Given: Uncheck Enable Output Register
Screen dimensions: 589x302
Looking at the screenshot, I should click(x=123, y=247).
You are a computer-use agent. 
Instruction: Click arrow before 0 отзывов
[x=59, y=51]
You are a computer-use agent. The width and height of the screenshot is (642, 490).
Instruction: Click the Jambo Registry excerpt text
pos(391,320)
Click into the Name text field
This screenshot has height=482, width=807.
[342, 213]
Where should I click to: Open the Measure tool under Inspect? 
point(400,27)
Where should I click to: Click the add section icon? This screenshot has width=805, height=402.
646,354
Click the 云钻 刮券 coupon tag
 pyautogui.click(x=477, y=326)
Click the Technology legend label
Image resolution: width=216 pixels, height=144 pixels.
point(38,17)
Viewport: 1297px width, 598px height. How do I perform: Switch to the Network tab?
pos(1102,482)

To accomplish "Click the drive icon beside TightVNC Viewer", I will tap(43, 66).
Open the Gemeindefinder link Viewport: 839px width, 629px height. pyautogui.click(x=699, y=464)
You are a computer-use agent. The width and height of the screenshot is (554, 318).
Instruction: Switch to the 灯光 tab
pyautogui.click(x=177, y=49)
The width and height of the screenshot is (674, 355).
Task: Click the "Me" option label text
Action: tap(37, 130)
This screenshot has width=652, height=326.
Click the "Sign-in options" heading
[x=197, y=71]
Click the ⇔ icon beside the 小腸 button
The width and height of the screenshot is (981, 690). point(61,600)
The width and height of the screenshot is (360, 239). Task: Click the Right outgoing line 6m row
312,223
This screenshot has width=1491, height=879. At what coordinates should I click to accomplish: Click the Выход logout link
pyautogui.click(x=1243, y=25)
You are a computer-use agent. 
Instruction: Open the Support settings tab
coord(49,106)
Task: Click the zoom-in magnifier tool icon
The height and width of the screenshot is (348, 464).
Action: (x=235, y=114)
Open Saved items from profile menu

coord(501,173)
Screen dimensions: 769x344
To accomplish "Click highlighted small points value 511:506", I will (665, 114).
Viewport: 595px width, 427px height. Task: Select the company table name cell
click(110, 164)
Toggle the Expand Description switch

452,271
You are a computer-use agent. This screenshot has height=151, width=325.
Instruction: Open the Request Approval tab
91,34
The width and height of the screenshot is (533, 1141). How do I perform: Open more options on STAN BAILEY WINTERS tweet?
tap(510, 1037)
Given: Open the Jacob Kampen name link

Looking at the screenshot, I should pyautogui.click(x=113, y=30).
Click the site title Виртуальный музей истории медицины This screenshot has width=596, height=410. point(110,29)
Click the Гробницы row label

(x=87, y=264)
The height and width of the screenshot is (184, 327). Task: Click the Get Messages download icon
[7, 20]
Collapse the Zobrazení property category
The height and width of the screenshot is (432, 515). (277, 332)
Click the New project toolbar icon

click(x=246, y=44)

> _Task objective_
What is needed is the number of lines in these entries that include the word "computer"; please give it alone.

> _Response below_
5